Work request:
From the data below, copy each line that includes the word "Viewport".

Material provided:
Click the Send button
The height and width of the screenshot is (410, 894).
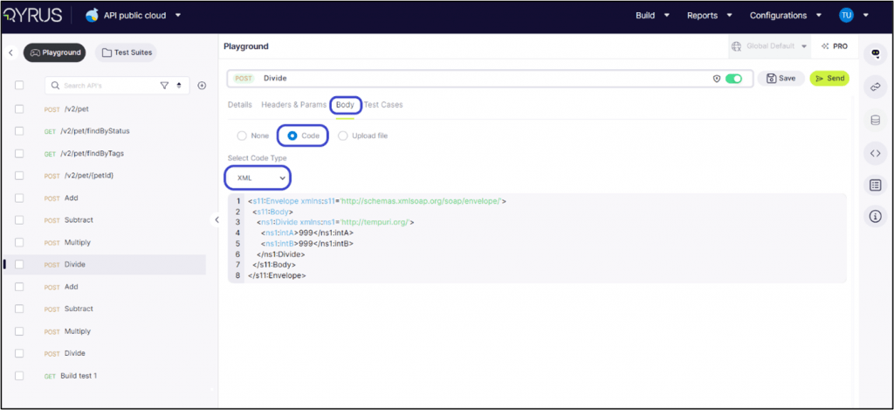(x=829, y=79)
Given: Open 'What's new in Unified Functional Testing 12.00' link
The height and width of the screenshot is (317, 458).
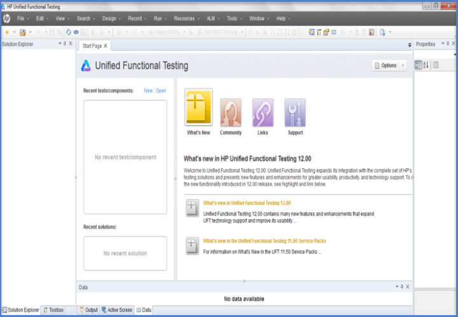Looking at the screenshot, I should pyautogui.click(x=247, y=203).
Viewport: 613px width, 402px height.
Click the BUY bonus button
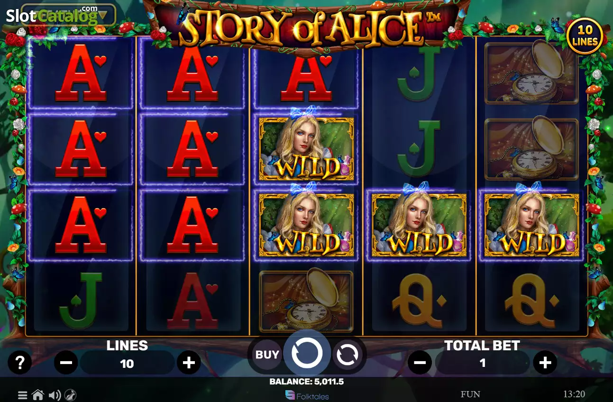pos(267,354)
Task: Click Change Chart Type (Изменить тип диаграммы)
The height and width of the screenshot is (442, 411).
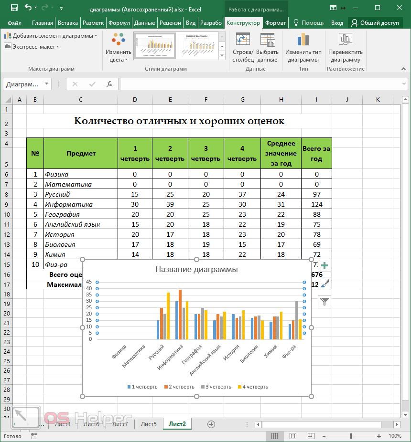Action: coord(303,48)
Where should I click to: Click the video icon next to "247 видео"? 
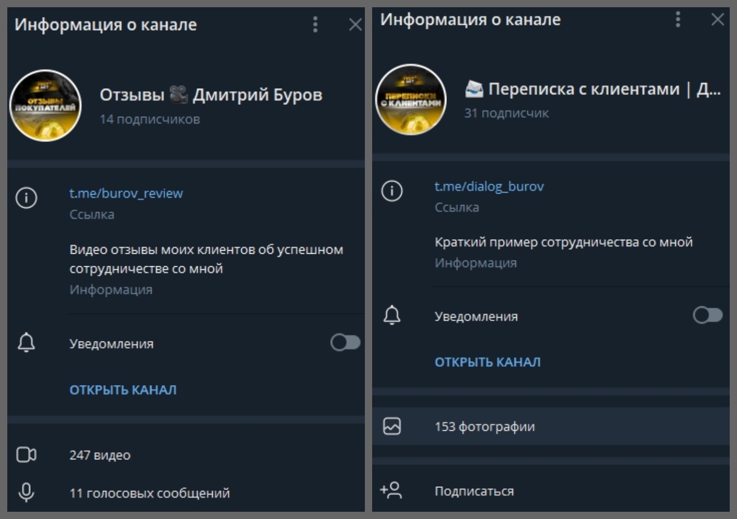point(26,454)
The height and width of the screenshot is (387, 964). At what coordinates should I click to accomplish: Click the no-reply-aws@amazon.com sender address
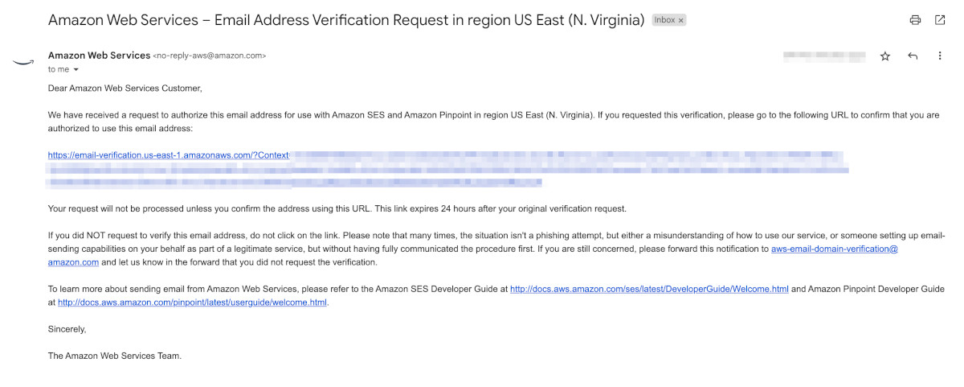pos(209,56)
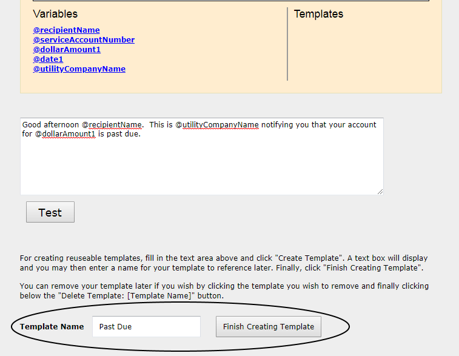459x356 pixels.
Task: Click the "Past Due" text in name field
Action: [x=115, y=326]
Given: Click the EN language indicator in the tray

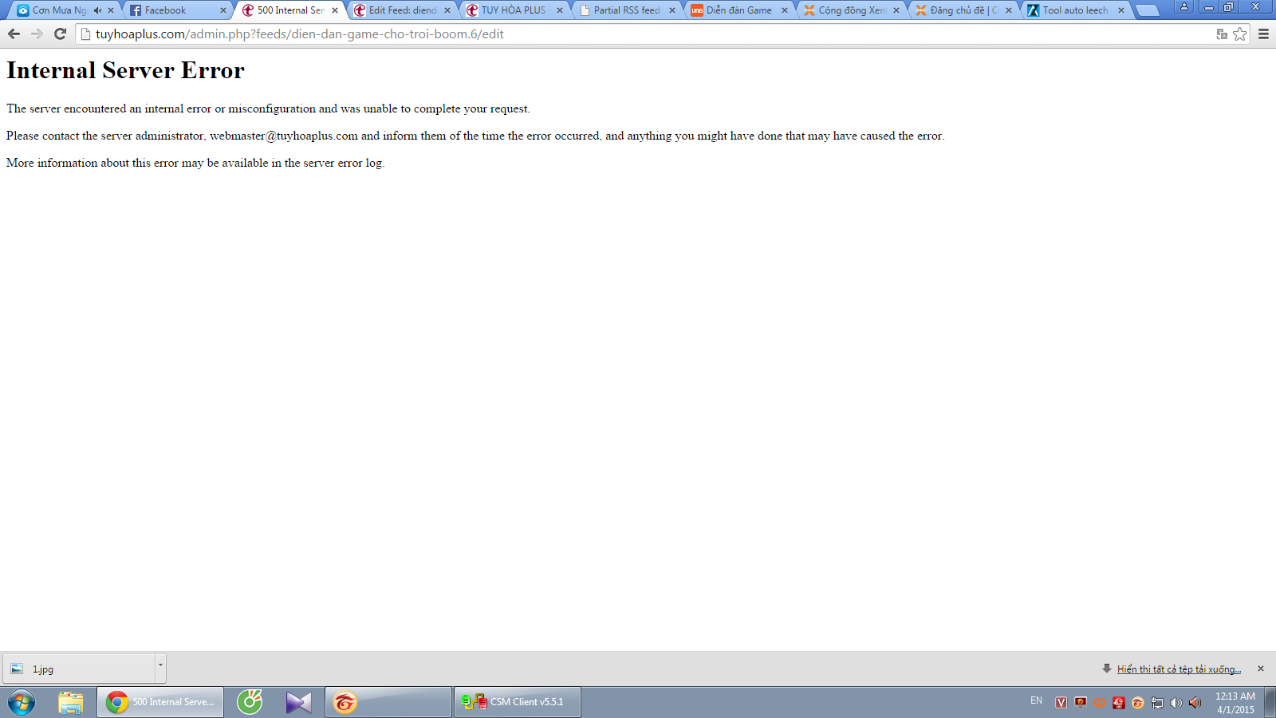Looking at the screenshot, I should [x=1036, y=700].

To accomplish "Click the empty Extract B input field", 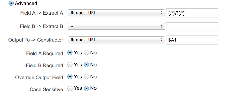I will point(192,26).
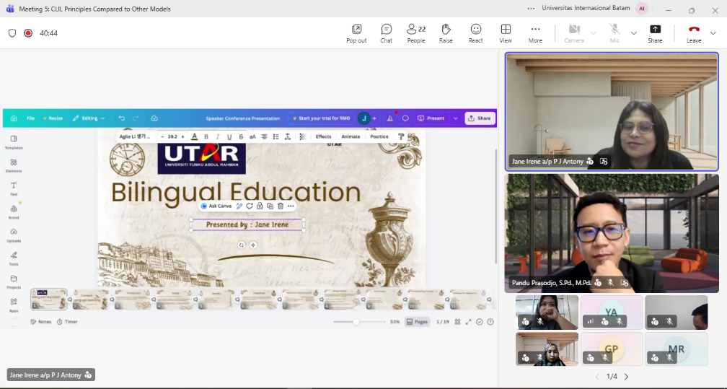Unmute the Mic
The width and height of the screenshot is (727, 389).
point(614,33)
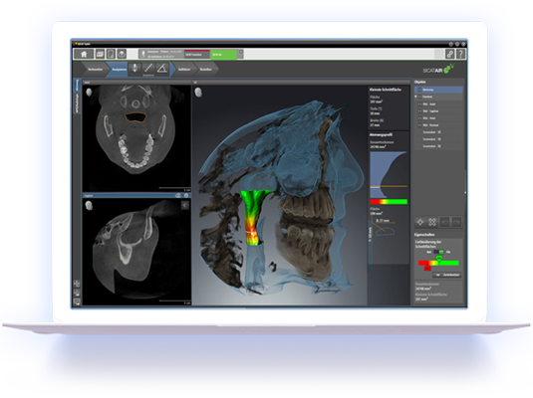Go to the Bestellen workflow step
The height and width of the screenshot is (398, 533).
pos(205,70)
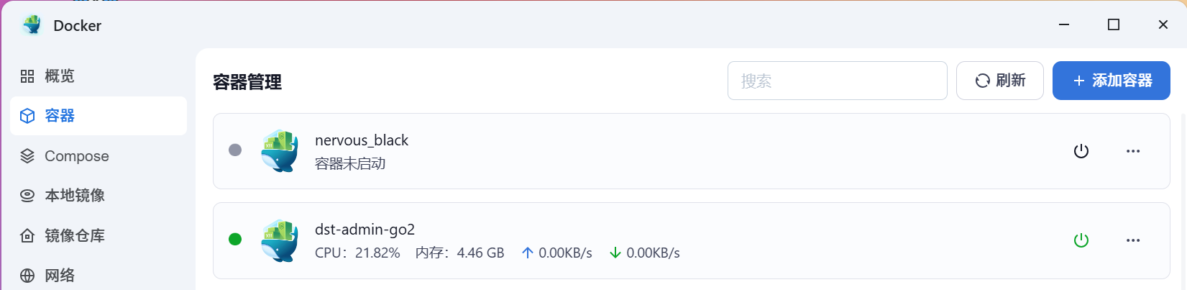The width and height of the screenshot is (1187, 290).
Task: Click the Docker app logo icon
Action: (x=32, y=25)
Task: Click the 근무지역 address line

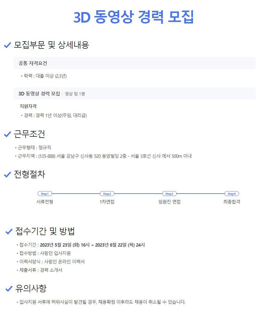Action: pyautogui.click(x=104, y=156)
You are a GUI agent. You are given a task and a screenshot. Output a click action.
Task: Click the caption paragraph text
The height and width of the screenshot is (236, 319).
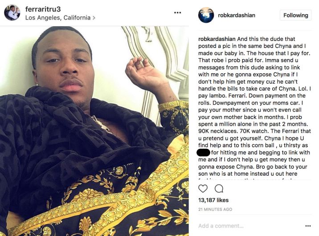tap(254, 107)
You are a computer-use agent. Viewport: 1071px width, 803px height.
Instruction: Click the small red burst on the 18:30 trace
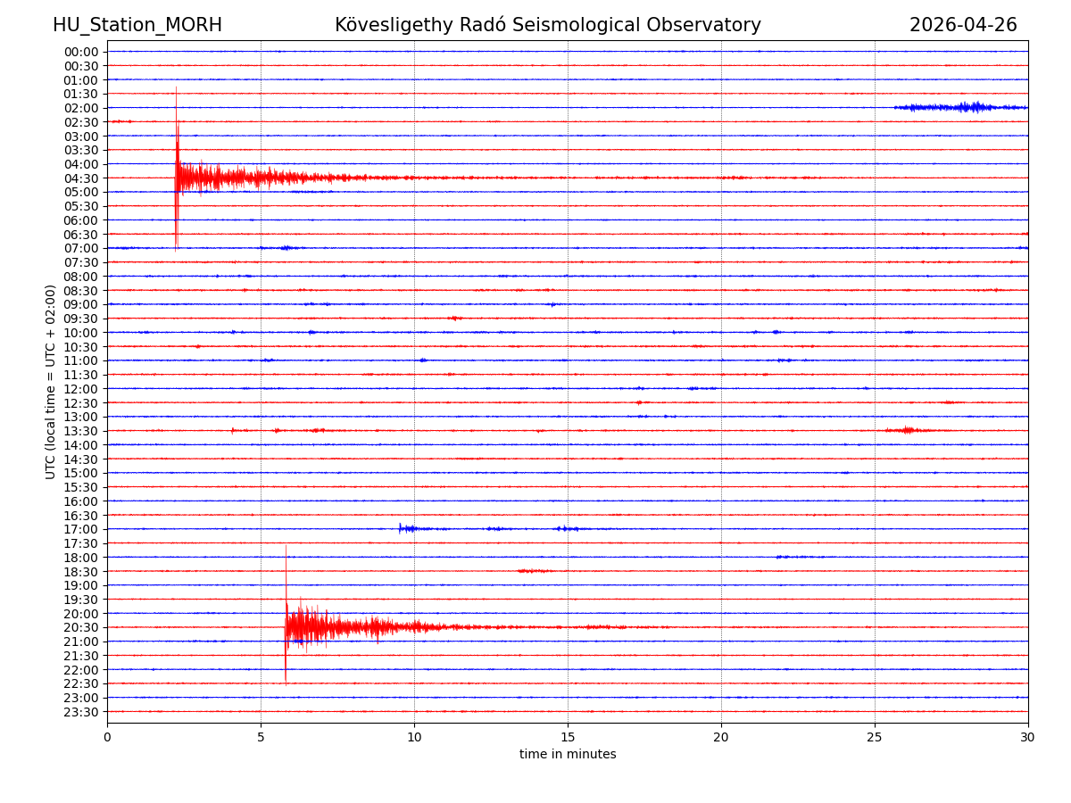pos(534,570)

Response area:
Viewport: 613px width, 402px height.
You are a computer-use agent. Viewport: 1071px width, 803px height.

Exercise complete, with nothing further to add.